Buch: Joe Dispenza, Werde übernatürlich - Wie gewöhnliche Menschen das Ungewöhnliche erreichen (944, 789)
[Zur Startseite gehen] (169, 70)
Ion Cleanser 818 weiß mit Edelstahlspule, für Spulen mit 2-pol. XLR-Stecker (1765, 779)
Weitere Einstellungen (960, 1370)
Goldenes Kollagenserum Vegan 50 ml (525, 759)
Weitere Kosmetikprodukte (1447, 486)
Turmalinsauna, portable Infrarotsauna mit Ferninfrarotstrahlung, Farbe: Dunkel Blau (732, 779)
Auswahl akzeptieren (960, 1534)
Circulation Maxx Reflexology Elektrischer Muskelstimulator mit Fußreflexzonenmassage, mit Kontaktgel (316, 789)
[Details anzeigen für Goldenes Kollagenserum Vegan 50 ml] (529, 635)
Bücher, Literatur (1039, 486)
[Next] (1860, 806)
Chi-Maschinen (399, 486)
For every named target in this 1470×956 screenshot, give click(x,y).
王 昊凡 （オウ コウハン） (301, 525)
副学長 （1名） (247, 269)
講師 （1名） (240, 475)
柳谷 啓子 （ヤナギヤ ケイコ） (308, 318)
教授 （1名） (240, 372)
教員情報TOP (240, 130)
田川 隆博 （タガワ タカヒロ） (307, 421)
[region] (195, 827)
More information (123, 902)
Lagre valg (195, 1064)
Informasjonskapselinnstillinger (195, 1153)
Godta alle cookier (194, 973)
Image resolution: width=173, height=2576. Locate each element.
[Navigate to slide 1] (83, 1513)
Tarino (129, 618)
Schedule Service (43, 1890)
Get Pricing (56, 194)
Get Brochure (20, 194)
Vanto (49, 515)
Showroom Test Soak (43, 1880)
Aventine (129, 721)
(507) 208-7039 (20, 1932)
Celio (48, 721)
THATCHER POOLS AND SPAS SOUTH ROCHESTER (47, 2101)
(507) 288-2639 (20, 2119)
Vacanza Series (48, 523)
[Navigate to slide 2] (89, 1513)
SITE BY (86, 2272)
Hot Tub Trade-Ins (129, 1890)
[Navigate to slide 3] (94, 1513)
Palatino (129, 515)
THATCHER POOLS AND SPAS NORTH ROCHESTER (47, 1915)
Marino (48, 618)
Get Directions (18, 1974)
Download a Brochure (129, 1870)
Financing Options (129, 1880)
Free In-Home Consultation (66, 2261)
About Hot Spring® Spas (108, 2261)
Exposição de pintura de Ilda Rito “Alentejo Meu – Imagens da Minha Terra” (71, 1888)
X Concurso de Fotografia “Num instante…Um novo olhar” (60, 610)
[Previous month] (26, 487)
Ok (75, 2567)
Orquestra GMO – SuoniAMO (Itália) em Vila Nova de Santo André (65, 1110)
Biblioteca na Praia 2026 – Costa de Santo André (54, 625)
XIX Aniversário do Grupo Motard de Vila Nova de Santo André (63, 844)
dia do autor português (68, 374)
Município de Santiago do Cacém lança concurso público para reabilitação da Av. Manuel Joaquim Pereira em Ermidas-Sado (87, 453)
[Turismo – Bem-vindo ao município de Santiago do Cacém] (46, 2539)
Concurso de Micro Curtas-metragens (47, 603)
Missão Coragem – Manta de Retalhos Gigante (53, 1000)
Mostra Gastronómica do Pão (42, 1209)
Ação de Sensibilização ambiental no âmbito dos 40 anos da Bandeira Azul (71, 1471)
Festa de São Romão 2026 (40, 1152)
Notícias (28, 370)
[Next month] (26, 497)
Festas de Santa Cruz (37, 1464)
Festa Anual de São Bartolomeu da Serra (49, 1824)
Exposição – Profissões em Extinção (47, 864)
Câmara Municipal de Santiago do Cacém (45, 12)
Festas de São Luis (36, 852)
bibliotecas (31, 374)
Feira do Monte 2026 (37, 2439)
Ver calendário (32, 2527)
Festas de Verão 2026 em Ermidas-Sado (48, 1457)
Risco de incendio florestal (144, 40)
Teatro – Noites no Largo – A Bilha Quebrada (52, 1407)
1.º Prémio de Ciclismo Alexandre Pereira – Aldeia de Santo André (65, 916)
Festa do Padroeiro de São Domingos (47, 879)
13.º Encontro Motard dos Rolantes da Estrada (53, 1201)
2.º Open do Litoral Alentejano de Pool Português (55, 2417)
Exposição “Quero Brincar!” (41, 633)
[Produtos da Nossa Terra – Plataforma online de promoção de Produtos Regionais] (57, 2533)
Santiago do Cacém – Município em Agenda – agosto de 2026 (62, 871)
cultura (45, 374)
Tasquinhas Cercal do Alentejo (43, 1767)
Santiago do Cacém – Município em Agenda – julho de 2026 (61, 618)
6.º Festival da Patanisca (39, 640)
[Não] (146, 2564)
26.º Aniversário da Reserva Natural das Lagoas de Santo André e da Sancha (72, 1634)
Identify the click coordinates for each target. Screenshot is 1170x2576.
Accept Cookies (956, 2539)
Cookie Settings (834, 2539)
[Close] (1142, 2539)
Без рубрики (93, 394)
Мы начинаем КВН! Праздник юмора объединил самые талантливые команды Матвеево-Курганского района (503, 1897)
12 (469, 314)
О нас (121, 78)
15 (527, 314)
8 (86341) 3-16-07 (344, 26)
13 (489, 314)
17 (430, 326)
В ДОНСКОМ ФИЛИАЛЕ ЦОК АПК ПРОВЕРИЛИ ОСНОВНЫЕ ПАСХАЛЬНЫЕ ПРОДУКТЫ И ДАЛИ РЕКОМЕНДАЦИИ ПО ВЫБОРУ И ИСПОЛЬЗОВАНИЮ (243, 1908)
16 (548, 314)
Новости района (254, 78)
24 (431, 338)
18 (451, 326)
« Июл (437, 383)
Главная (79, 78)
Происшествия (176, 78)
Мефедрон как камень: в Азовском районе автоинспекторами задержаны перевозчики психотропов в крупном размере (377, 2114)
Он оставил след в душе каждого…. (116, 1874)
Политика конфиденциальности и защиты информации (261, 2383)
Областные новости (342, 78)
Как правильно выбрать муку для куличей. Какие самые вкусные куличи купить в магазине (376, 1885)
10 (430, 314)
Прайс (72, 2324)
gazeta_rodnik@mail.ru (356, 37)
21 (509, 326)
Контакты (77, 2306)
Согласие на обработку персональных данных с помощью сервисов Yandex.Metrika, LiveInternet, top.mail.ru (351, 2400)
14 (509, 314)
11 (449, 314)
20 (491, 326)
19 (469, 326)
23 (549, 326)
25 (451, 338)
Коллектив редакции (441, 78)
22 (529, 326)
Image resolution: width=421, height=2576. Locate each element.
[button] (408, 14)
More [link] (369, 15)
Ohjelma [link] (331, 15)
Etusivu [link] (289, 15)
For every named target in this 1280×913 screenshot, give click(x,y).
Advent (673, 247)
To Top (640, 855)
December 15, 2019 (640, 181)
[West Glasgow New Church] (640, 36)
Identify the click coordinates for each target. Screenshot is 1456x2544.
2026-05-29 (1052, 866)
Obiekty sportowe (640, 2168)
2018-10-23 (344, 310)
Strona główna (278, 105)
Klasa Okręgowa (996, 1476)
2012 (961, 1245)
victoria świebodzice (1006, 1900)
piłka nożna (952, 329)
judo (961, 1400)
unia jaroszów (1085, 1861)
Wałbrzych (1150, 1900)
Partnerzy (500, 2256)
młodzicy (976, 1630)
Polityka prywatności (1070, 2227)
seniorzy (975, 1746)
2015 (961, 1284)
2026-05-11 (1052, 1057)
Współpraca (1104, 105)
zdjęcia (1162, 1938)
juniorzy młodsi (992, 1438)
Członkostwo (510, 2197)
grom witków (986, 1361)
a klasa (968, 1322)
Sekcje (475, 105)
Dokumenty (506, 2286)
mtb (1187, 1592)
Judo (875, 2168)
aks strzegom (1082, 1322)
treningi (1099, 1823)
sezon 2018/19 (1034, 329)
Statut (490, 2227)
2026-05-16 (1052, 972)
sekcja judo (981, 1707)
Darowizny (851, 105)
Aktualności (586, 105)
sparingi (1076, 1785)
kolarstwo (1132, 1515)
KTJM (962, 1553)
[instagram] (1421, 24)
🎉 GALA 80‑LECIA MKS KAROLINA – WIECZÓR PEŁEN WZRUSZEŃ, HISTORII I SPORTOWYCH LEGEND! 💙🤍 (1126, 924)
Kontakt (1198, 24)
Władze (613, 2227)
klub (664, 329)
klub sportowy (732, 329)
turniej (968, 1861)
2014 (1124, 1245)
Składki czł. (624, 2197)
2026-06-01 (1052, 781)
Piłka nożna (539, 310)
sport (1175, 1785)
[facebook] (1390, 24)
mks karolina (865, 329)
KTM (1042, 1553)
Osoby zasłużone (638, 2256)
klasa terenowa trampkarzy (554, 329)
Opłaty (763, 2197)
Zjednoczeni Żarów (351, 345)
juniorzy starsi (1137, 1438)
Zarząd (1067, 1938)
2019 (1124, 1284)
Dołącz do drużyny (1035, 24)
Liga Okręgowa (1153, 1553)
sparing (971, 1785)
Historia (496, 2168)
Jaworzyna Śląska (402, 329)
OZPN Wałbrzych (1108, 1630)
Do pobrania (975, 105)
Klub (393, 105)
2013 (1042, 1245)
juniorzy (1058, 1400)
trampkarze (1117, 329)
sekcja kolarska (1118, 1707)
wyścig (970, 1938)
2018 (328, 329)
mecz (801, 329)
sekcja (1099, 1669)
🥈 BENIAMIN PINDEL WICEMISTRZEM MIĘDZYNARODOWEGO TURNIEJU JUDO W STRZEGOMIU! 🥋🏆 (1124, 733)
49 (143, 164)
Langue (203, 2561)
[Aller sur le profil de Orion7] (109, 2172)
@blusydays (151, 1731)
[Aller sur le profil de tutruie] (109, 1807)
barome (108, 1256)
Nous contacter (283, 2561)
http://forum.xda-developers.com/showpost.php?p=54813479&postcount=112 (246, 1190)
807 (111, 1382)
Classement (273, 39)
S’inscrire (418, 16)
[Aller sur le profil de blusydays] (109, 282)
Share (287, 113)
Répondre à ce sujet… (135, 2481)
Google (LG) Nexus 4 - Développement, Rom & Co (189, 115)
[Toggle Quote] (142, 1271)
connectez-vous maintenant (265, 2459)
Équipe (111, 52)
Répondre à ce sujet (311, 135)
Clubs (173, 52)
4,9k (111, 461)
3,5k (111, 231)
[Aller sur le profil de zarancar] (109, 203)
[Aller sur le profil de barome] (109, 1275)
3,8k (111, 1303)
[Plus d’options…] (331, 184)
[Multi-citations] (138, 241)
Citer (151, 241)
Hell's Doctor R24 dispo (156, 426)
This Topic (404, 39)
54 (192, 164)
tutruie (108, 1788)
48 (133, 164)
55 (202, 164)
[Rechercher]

▬▬▬▬▬▬

Where in the records does the word "Goldenes" appear? Copy each line that holds it.

Goldenes Kollagenserum Vegan 50 ml (525, 759)
[Details anzeigen für Goldenes Kollagenserum Vegan 50 ml] (529, 635)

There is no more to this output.